Work request
Search the data for the word "computer". Reproduce every line where it is found.
═════ The records ═════
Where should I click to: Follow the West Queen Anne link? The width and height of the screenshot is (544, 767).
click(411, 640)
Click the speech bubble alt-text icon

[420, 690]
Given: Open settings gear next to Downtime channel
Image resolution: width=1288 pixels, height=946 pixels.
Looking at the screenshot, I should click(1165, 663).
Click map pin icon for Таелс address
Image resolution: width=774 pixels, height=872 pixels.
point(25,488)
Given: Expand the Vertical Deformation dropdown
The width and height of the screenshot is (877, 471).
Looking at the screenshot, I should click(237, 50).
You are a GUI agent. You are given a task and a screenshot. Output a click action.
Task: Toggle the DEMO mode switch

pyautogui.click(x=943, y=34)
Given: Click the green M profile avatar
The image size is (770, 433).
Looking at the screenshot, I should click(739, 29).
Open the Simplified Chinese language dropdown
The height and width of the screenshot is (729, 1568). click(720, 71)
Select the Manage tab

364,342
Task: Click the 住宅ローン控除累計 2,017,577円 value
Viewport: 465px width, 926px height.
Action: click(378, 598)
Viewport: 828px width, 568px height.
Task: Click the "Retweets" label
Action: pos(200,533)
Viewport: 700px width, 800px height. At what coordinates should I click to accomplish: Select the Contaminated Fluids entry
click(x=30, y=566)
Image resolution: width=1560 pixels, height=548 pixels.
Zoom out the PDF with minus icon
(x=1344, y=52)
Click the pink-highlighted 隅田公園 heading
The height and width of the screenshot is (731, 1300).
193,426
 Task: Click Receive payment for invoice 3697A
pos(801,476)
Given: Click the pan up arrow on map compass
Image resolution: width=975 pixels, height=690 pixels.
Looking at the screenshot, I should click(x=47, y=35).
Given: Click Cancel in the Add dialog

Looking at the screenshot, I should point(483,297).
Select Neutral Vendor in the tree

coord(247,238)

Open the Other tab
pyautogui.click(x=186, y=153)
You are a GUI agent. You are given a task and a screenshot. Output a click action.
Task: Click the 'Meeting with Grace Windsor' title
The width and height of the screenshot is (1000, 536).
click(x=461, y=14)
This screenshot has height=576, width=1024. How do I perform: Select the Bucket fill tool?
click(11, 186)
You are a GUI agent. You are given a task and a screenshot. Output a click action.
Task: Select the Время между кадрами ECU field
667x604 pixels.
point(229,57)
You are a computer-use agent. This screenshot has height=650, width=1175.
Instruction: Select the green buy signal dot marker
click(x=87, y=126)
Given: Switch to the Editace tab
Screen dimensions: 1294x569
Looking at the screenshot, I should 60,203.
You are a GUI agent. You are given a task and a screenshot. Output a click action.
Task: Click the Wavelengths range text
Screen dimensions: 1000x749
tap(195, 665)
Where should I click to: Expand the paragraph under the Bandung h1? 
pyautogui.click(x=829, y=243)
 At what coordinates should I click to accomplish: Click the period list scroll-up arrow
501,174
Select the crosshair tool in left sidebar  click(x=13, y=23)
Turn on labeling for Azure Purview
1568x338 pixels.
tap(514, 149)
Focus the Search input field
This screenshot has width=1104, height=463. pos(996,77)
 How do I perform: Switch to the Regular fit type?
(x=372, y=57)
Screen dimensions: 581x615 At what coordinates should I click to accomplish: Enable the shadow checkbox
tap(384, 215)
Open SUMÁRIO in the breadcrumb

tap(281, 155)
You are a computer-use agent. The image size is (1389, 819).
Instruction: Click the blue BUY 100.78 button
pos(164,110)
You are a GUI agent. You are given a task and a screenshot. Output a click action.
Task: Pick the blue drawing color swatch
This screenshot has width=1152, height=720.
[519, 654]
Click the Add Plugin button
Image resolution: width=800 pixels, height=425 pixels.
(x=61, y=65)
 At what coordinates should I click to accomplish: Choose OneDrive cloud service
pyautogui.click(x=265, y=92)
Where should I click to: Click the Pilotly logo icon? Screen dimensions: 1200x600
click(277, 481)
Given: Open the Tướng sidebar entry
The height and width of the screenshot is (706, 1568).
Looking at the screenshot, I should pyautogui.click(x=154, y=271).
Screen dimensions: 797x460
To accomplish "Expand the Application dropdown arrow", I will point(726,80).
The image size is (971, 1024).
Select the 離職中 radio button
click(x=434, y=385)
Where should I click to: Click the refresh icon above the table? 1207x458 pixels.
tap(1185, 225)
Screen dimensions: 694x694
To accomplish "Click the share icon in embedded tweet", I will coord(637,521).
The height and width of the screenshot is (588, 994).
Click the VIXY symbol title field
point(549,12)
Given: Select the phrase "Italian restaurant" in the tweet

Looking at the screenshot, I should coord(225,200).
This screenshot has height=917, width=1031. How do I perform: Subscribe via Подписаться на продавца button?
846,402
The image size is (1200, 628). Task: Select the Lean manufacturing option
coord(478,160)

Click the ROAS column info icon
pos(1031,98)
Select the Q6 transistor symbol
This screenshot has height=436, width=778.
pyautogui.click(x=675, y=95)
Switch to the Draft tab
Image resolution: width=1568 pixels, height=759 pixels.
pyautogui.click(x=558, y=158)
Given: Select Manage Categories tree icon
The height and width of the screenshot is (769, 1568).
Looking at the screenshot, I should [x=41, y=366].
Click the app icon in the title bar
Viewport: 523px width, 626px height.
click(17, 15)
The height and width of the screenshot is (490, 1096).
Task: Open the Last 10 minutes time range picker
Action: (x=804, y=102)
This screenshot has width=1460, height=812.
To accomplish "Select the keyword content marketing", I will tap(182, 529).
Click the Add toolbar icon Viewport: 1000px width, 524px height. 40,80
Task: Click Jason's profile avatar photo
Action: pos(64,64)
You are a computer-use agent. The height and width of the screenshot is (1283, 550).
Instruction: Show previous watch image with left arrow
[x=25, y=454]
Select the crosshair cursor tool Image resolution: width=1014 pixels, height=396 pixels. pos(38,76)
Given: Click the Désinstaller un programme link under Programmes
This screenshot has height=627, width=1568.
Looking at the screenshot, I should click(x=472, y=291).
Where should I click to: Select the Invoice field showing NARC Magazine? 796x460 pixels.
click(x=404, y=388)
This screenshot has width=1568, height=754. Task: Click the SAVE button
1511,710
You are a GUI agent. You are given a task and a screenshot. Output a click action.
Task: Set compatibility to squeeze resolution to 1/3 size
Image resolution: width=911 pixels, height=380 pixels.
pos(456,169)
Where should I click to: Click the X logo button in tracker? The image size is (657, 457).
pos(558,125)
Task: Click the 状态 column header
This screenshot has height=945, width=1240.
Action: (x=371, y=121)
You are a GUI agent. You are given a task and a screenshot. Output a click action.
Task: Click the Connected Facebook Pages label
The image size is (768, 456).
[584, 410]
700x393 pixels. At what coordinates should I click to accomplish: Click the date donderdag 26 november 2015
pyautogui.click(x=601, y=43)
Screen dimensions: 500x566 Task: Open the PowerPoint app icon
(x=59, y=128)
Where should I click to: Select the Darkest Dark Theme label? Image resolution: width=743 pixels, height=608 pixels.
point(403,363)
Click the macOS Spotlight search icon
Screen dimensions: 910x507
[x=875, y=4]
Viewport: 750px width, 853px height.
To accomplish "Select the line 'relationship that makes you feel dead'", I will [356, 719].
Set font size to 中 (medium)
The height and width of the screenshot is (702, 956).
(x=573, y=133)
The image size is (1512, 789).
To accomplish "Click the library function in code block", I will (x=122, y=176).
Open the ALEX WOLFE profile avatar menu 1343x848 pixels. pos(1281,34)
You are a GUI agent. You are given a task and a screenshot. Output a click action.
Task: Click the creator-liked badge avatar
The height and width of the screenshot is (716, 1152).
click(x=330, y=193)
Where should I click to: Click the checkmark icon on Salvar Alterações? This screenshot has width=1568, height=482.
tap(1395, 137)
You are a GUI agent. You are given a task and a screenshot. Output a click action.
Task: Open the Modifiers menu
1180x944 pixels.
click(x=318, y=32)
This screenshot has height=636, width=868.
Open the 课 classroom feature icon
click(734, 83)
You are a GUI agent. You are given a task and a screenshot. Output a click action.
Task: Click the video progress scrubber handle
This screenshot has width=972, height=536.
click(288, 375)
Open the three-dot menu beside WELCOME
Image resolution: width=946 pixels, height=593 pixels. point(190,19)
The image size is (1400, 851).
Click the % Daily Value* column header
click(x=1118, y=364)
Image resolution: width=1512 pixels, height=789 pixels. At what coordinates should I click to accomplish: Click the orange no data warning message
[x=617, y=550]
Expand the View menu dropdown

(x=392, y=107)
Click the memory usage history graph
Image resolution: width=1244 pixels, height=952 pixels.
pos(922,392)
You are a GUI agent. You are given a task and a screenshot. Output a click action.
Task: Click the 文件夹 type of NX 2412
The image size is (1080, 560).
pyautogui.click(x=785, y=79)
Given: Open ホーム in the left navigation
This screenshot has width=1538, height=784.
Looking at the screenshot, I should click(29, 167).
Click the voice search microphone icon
═════
Exercise answer
You are a computer-use agent. This screenshot has height=650, width=1175.
You are a computer-use agent. The image size is (1389, 819).
You are a computer-use agent. The height and width of the screenshot is (1283, 550).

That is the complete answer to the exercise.